[[ DATA RECORDS, beginning ]]

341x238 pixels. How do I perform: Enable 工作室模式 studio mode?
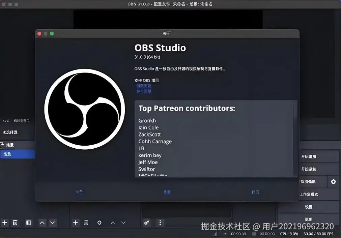pyautogui.click(x=309, y=194)
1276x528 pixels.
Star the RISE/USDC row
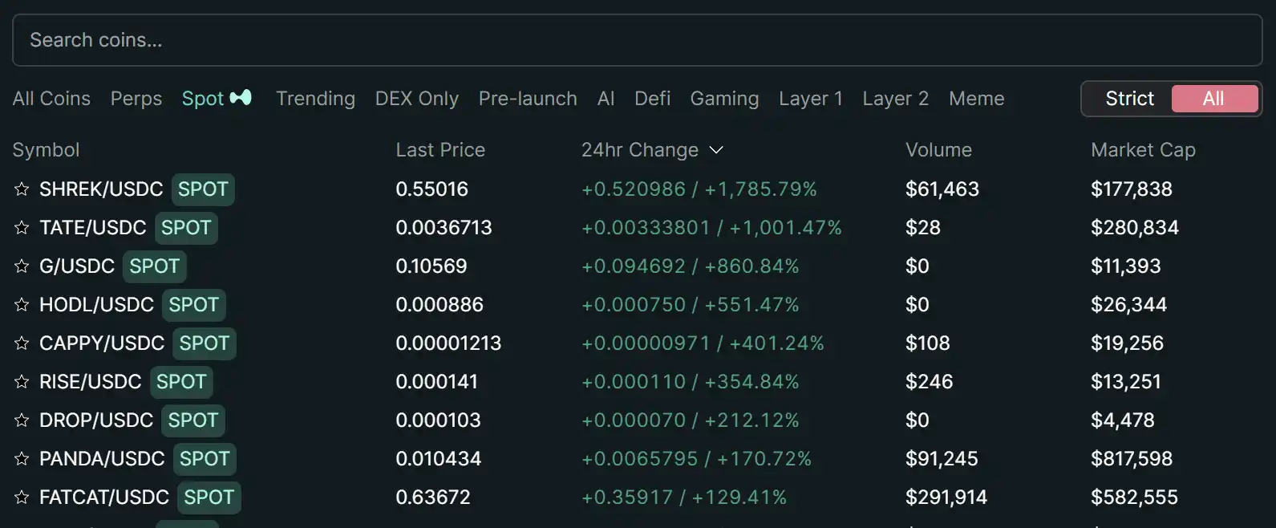click(22, 382)
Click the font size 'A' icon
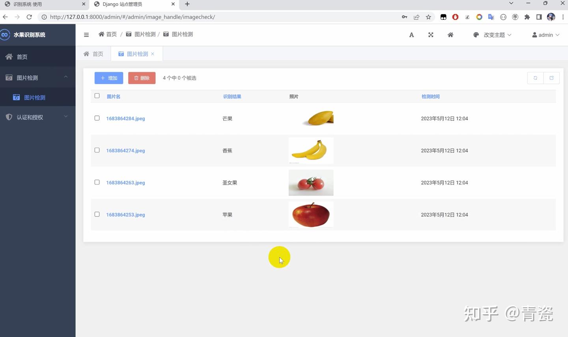The height and width of the screenshot is (337, 568). pos(411,35)
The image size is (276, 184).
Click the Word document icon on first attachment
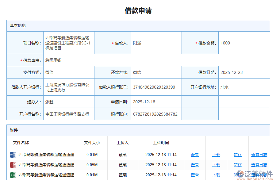(x=13, y=155)
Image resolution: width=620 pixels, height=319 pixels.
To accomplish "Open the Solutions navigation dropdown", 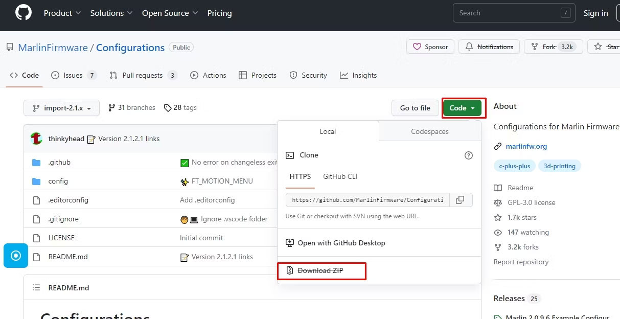I will point(111,13).
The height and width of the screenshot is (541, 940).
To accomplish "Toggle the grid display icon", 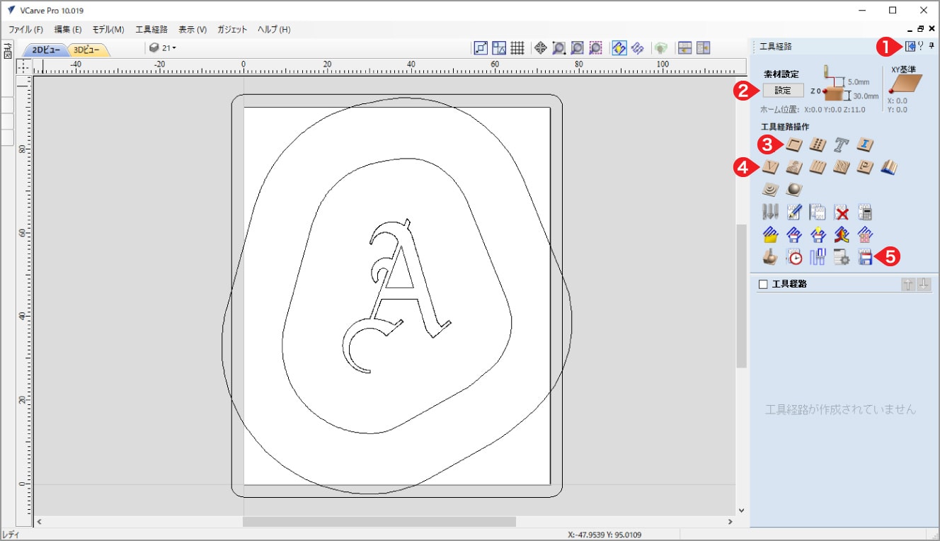I will coord(517,48).

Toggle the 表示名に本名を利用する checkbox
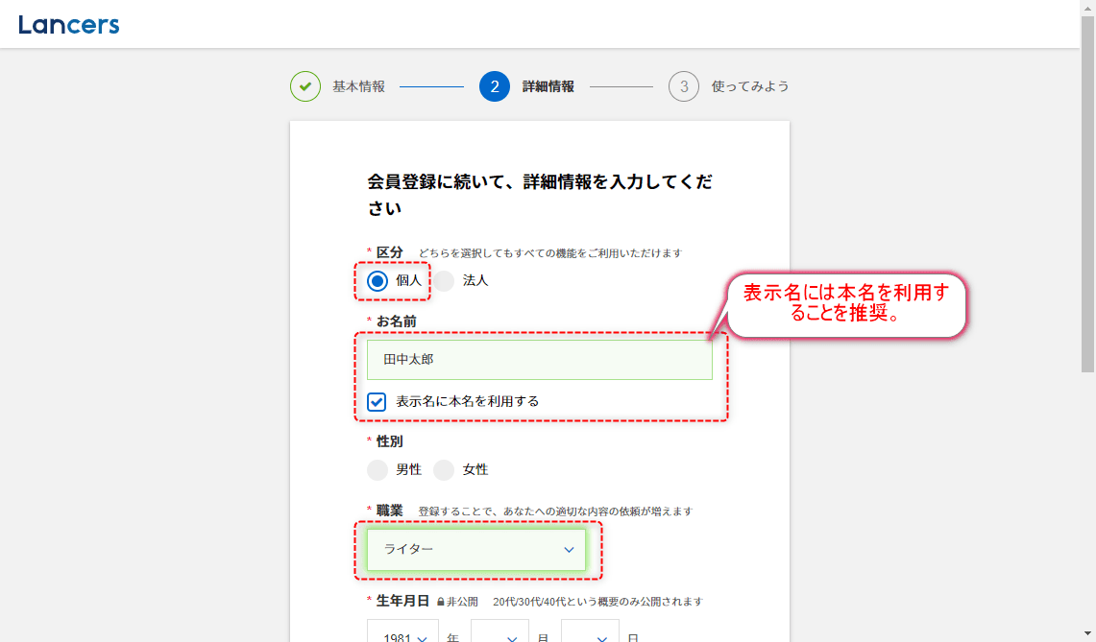click(x=378, y=402)
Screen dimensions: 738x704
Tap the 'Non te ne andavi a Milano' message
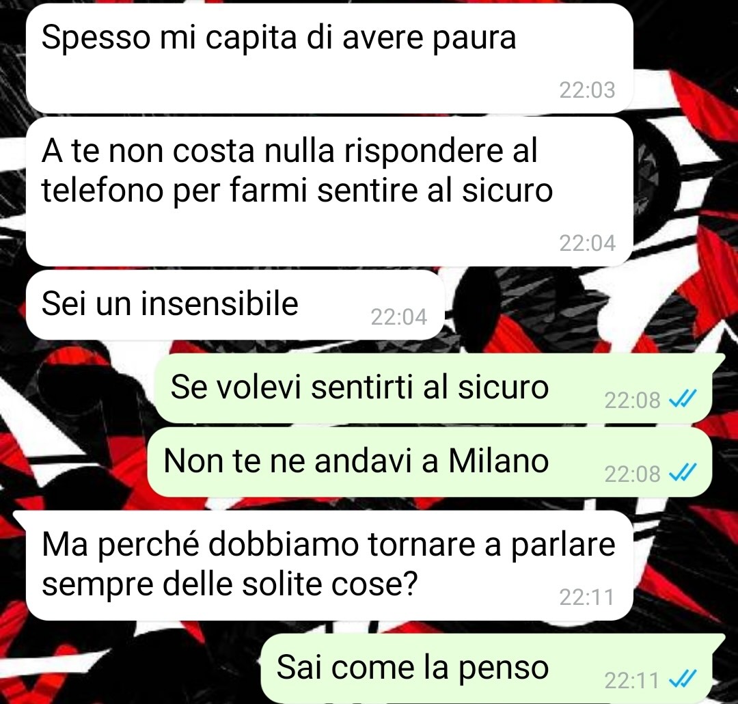(430, 461)
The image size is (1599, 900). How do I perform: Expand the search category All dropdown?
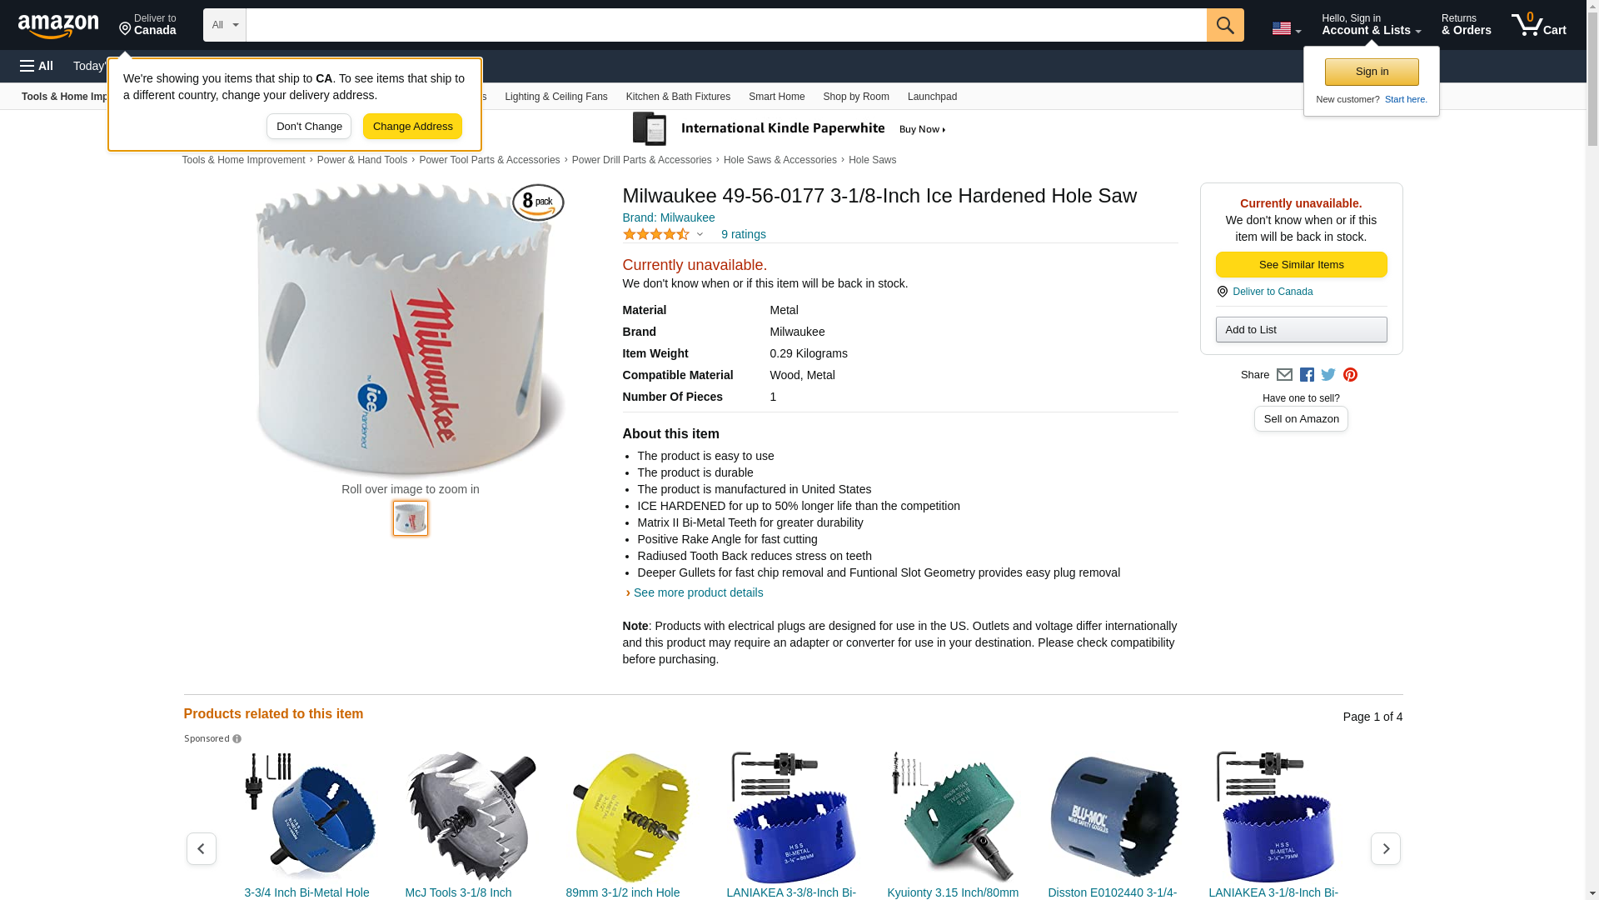pyautogui.click(x=224, y=25)
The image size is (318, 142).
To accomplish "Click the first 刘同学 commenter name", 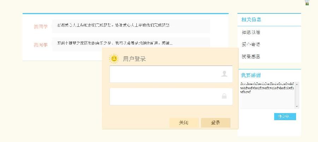I will tap(41, 26).
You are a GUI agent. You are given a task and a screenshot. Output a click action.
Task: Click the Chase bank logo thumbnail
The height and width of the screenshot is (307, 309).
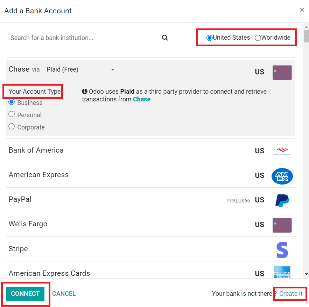(x=282, y=73)
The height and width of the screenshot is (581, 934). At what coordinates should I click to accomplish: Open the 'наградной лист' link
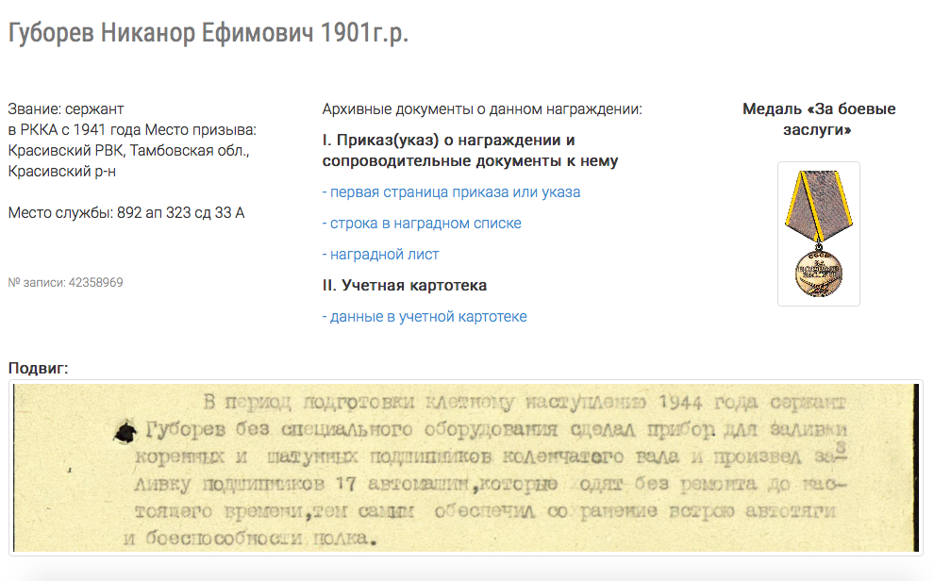(384, 255)
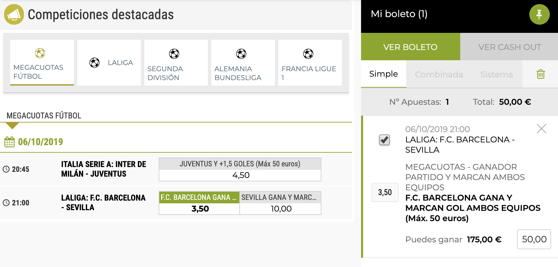The width and height of the screenshot is (558, 267).
Task: Click the Francia Ligue 1 soccer ball icon
Action: (x=308, y=54)
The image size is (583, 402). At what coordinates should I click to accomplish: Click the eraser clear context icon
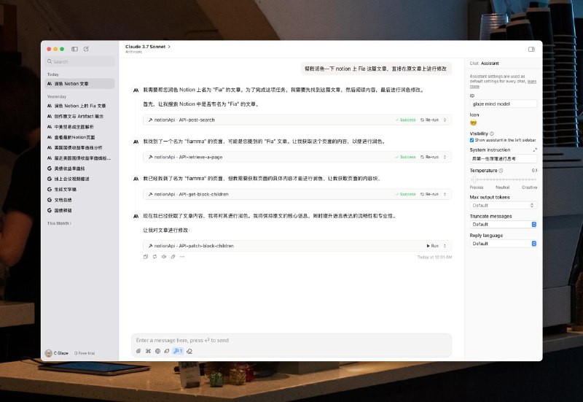(x=189, y=351)
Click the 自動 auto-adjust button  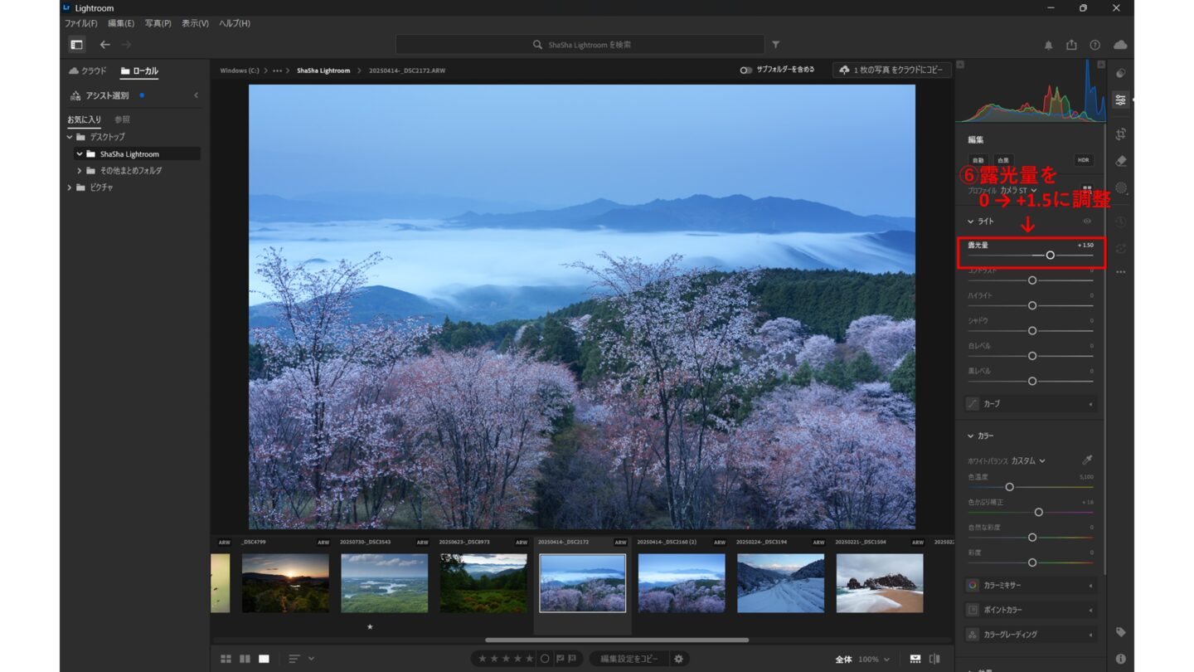978,160
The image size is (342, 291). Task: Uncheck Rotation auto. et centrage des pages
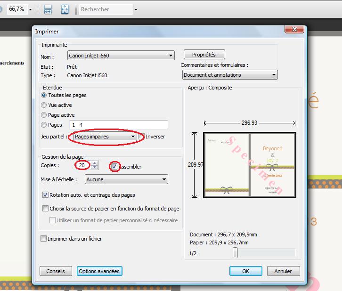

[[ DATA RECORDS, end ]]

→ **ASSIGNED TASK**
Only the lines from the beginning of the listing up to and including the line with "Image resolution: width=620" should appear in the reply, copied word for word and free of pictures.

→ **TASK RESULT**
341x238 pixels. How do I perform: Enable 工作室模式 studio mode?
pyautogui.click(x=309, y=194)
1276x528 pixels.
Star the RISE/USDC row
click(22, 382)
Click the font size 'A' icon
The height and width of the screenshot is (337, 568). pos(411,35)
The image size is (276, 184).
Click the Word document icon on first attachment
(x=13, y=155)
Image resolution: width=620 pixels, height=319 pixels.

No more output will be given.